«On s'informe régulièrement sur ce qui se passe, c'est certain», affirme en souriant Dave Gagnon, président et chef de la direction d'AAER. «Les promoteurs ont beaucoup d'obligations à respecter sur le contenu qui doit provenir de la Gaspésie. Nous, nous savons qu'on peut les respecter.»
L'incertitude économique aidant, la direction d'AAER fait le pari que d'autres turbiniers pourraient se désister de projets de parcs éoliens déjà approuvés par Hydro-Québec. Ça s'est produit l'été dernier lorsque la compagnie américaine GE Wind s'est retirée du projet prévu dans la municipalité de Saint-Maxime-du-Mont-Louis en Gaspésie.
Les discussions se poursuivent entre AAER et le promoteur de ce projet, Northland Power, pour équiper son parc de 61 turbines de 1,5 mégawatt d'AAER, un contrat de 142 millions de dollars. La construction du parc est prévu en 2010.
L'entente avec Northland Power devait être conclue cet automne. Elle a ensuite été reportée de quelques semaines. On a appris hier que les parties se sont donné une prolongation de 60 jours pour compléter le travail. «On en est aux technicités, des détails sur l'entretien des éoliennes», a expliqué M. Gagnon hier matin en entrevue à La Voix de l'Est en marge de l'inauguration officielle de l'usine d'AAER dans l'ancienne usine Hyundai de Bromont.
Et de deux
La deuxième turbine assemblée par AAER quittera l'usine ce matin. Direction: la municipalité de Portsmouth au Rhode Island. L'engin de 65 tonnes, qui a pris trois semaines à assembler, coûte trois millions de dollars. «Il y a près de 60 % de contenu québécois», a affirmé non sans fierté M. Gagnon en la montrant aux journalistes. «On continue de travailler pour qu'on monte jusqu'à 85 % de contenu venant d'ici, du Québec.»
Parmi le contenu québécois, notons l'immense moyeu qui sera fixé à la turbine. Le moyeu, sur lesquelles les pales seront fixées, a été coulé en fonte à l'usine de Castech à Thetford Mines. Quant aux pièces de matériaux composites recouvrant la turbine ainsi que le moyeu, elles ont été fabriquées aux installations bromontoises d'AAER.
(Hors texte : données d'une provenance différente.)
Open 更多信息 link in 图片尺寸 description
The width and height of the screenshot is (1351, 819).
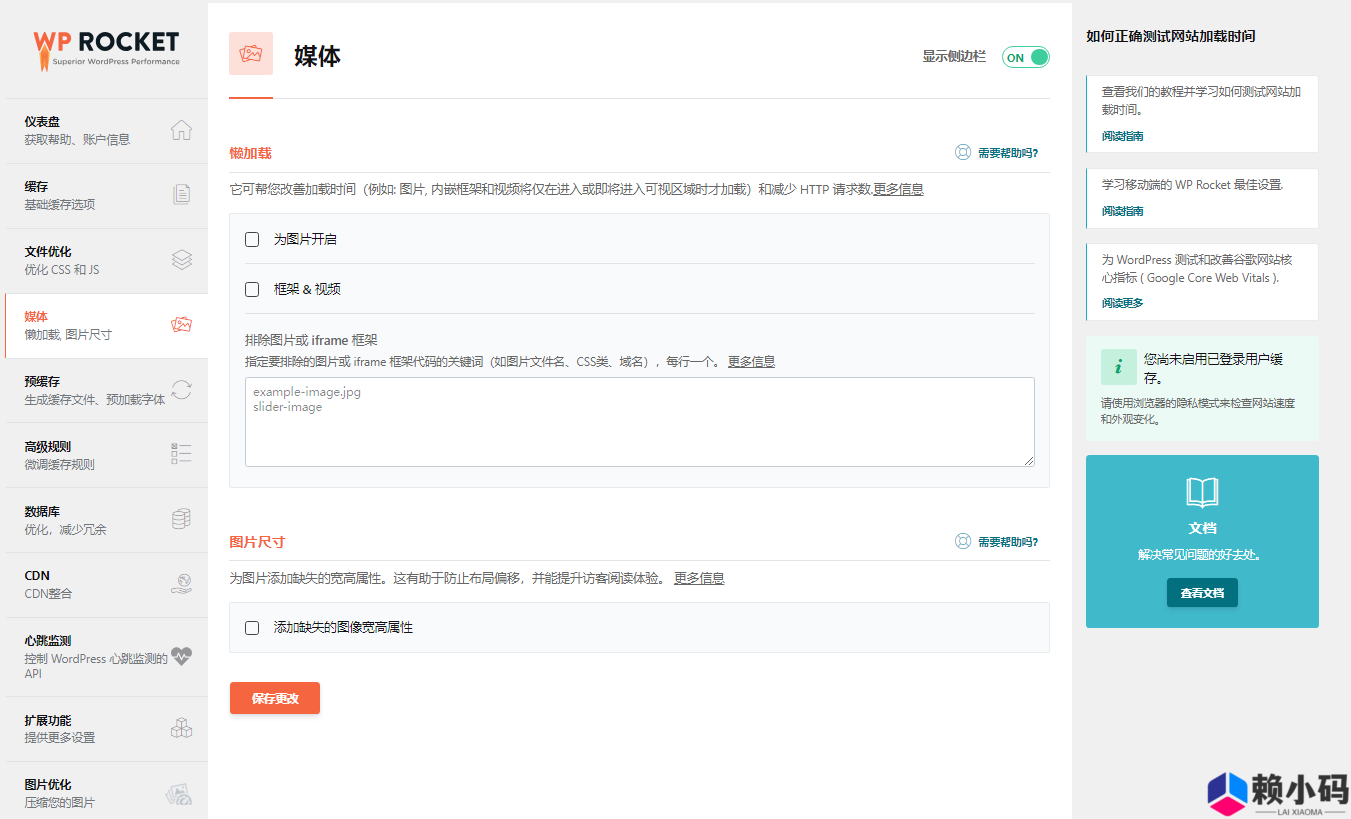click(x=698, y=578)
Les discussions se poursuivent avec les élus de Sainte-Anne-des-Monts en Gaspésie pour y fabriquer des composantes électroniques de turbines. Par ailleurs, la municipalité de Chandler est encore dans les cartons d'AAER. L'entreprise désirait y lancer une filière pour la construction de pales, mais étudie maintenant un projet d'usine de fabrication d'engrenage. «Les gens de Chandler ont de l'expertise en machinerie. Ils seraient capables de faire un bon travail», estime M. Gagnon. Signe d'un possible partenariat, le maire de Chandler, Claude Cyr, était sur place hier.
L'intérêt pour AAER de s'implanter dans ces deux villes gaspésiennes est d'augmenter le contenu québécois et surtout gaspésien de ses produits. Ce sont là deux conditions imposées par le gouvernement québécois pour décrocher des contrats publics de production d'électricité par la filière éolienne.
La production des pales, également en matériaux composites, débutera au printemps, a signalé M. Gagnon.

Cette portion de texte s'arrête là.